Author Topic: DDR3 initialization sequence issue  (Read 63534 times)

0 Members and 1 Guest are viewing this topic.

Offline promachTopic starter

  • Frequent Contributor
  • **
  • Posts: 875
  • Country: us
Re: DDR3 initialization sequence issue
« Reply #350 on: July 22, 2021, 04:24:56 pm »
Is it possible to use only a single PLL 0 degree output clock (without generating 90 degree clocks) to perform 90 degree phase shift since the PLL 0 degree output clock period is already known beforehand ?

I suppose the dynamic phase shift inside the PLL has some fixed phase increment value ?
« Last Edit: July 22, 2021, 04:36:17 pm by promach »
 

Offline NorthGuy

  • Super Contributor
  • ***
  • Posts: 3143
  • Country: ca
Re: DDR3 initialization sequence issue
« Reply #351 on: July 22, 2021, 05:20:58 pm »
Do I need BOTH IOCLK0 and IOCLK1 for IODELAY2 primitive to work properly ?
Is IOCLK0 and IOCLK1 being 180 degree phase difference apart from each other ?

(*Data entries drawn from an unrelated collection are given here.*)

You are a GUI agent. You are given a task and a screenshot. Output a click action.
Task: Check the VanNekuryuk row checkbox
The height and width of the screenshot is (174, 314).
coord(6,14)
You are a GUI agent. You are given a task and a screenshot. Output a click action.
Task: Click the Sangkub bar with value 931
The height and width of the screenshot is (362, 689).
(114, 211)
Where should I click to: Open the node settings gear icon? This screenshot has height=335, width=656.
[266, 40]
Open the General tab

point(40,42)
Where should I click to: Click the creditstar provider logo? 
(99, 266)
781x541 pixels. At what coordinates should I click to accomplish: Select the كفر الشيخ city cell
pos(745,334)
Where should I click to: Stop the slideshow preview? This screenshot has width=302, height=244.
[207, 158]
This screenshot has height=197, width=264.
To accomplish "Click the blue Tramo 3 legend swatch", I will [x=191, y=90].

Most likely, these are the same clock lines that drive IDDR and ODDR, so both get connected no matter what you do.

I do not understand how "Optionally invertible" uses a single BUFG instead of two ?

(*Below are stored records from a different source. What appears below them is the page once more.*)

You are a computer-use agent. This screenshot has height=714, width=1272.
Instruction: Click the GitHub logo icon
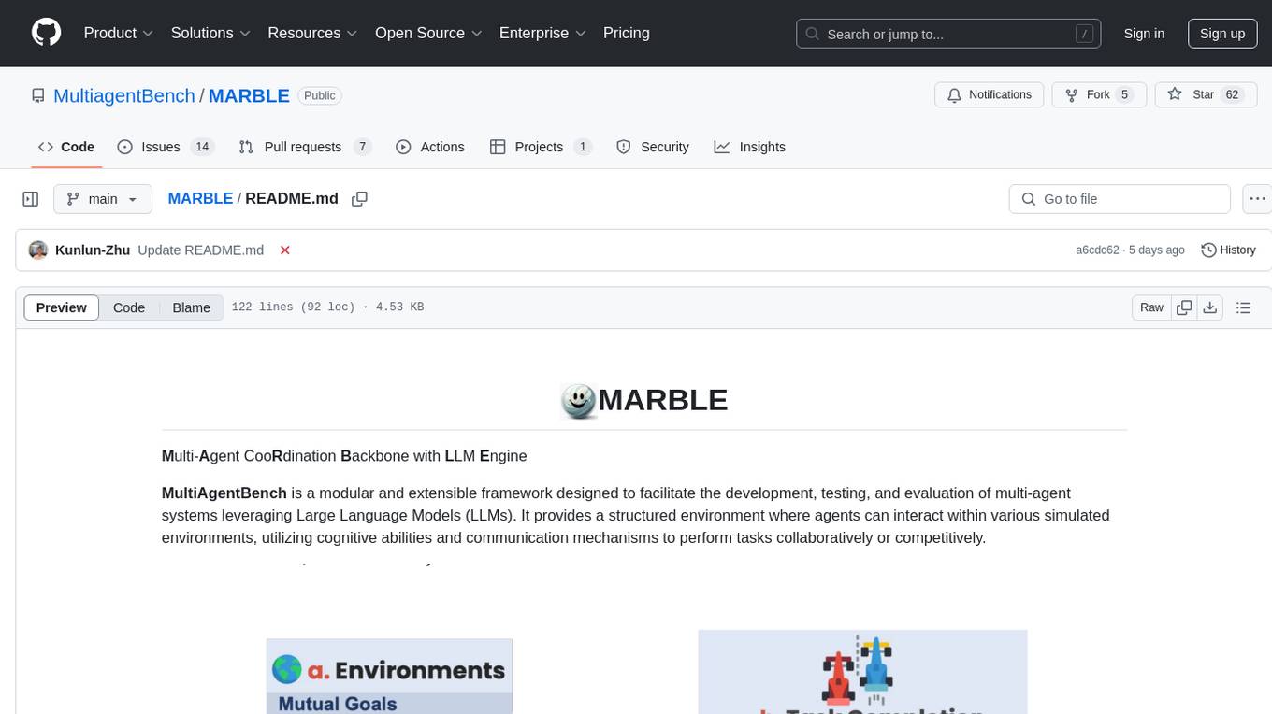pos(46,33)
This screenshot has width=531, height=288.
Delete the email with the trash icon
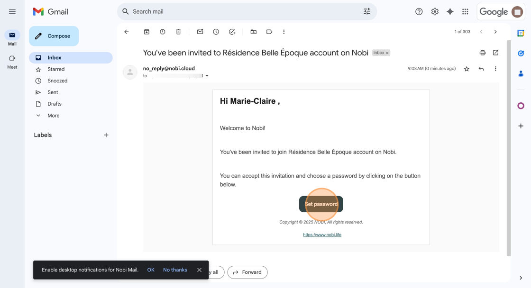coord(178,32)
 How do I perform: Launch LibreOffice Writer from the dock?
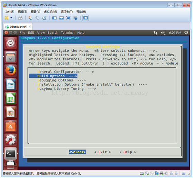pyautogui.click(x=10, y=85)
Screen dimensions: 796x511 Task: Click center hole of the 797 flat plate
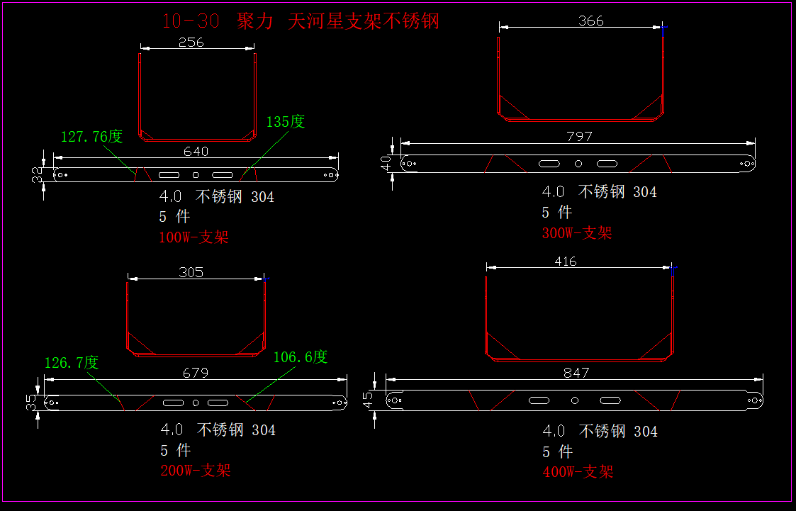578,164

You use "single_BUFG" to drive one clock and "not single_BUFG" to drive the other clock, as opposed to "phase_0_BUFG" driving one clock and "phase_180_BUFG" to drive the other.
 
The following users thanked this post: promach

Offline promachTopic starter

  • Frequent Contributor
  • **
  • Posts: 875
  • Country: us
Re: DDR3 initialization sequence issue
« Reply #352 on: July 23, 2021, 01:06:08 am »
Quote
You use "single_BUFG" to drive one clock and "not single_BUFG" to drive the other clock, as opposed to "phase_0_BUFG" driving one clock and "phase_180_BUFG" to drive the other.

Does this mean that I could use the same clock (0 degree phase) signal for both IOCLK0 and IOCLK1 of IODELAY2 primitive ?
 

Offline NorthGuy

  • Super Contributor
  • ***
  • Posts: 3143
  • Country: ca
Re: DDR3 initialization sequence issue
« Reply #353 on: July 23, 2021, 02:10:41 pm »
Quote
You use "single_BUFG" to drive one clock and "not single_BUFG" to drive the other clock, as opposed to "phase_0_BUFG" driving one clock and "phase_180_BUFG" to drive the other.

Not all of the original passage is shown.